PROMPT >>
Write the data out verbatim.

DATA EXTRACT >>
------------------------------------------------------------------------

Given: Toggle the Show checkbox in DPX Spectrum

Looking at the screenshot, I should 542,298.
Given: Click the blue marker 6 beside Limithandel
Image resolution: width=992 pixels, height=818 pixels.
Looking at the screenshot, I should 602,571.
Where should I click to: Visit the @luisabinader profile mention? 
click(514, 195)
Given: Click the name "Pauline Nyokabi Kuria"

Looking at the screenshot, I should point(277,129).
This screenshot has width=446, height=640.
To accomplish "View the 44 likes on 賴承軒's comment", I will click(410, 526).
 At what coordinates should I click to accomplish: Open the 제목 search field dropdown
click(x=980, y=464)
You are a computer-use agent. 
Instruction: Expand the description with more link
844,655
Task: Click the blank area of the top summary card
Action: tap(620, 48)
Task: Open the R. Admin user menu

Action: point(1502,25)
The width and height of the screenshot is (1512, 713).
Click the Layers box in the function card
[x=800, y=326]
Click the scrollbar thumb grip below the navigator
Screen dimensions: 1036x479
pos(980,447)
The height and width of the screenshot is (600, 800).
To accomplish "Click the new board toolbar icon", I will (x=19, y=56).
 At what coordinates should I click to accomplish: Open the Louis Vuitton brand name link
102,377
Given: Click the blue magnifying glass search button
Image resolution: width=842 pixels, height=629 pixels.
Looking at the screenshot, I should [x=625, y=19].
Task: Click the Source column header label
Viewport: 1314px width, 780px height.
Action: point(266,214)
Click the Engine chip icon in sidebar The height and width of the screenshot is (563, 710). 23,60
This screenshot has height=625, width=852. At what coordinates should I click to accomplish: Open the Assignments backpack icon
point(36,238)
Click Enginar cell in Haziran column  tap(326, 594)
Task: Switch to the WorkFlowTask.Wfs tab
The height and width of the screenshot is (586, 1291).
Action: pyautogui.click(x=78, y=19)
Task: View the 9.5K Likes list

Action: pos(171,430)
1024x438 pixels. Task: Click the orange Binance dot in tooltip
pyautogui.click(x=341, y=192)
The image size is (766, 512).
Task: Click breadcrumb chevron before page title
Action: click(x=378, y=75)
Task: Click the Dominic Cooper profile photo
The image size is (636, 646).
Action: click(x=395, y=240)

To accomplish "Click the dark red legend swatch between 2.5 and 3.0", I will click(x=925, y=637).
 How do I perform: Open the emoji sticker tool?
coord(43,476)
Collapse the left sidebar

------------------------------------------------------------------------

OUTPUT OF THE TASK >>
Given: Toggle the Show checkbox in DPX Spectrum

Looking at the screenshot, I should 542,298.
Given: Click the blue marker 6 beside Limithandel
Image resolution: width=992 pixels, height=818 pixels.
Looking at the screenshot, I should 602,571.
Where should I click to: Visit the @luisabinader profile mention? 
click(514, 195)
Given: Click the name "Pauline Nyokabi Kuria"

Looking at the screenshot, I should point(277,129).
This screenshot has width=446, height=640.
To accomplish "View the 44 likes on 賴承軒's comment", I will click(410, 526).
 At what coordinates should I click to accomplish: Open the 제목 search field dropdown
click(x=980, y=464)
You are a computer-use agent. 
Instruction: Expand the description with more link
844,655
Task: Click the blank area of the top summary card
Action: tap(620, 48)
Task: Open the R. Admin user menu

Action: point(1502,25)
The width and height of the screenshot is (1512, 713).
Click the Layers box in the function card
[x=800, y=326]
Click the scrollbar thumb grip below the navigator
Screen dimensions: 1036x479
pos(980,447)
The height and width of the screenshot is (600, 800).
To accomplish "Click the new board toolbar icon", I will (x=19, y=56).
 At what coordinates should I click to accomplish: Open the Louis Vuitton brand name link
102,377
Given: Click the blue magnifying glass search button
Image resolution: width=842 pixels, height=629 pixels.
Looking at the screenshot, I should [x=625, y=19].
Task: Click the Source column header label
Viewport: 1314px width, 780px height.
Action: point(266,214)
Click the Engine chip icon in sidebar The height and width of the screenshot is (563, 710). 23,60
This screenshot has height=625, width=852. At what coordinates should I click to accomplish: Open the Assignments backpack icon
point(36,238)
Click Enginar cell in Haziran column  tap(326, 594)
Task: Switch to the WorkFlowTask.Wfs tab
The height and width of the screenshot is (586, 1291).
Action: pyautogui.click(x=78, y=19)
Task: View the 9.5K Likes list

Action: pos(171,430)
1024x438 pixels. Task: Click the orange Binance dot in tooltip
pyautogui.click(x=341, y=192)
The image size is (766, 512).
Task: Click breadcrumb chevron before page title
Action: click(x=378, y=75)
Task: Click the Dominic Cooper profile photo
The image size is (636, 646).
Action: click(x=395, y=240)

To accomplish "Click the dark red legend swatch between 2.5 and 3.0", I will click(x=925, y=637).
 How do I perform: Open the emoji sticker tool?
coord(43,476)
Collapse the left sidebar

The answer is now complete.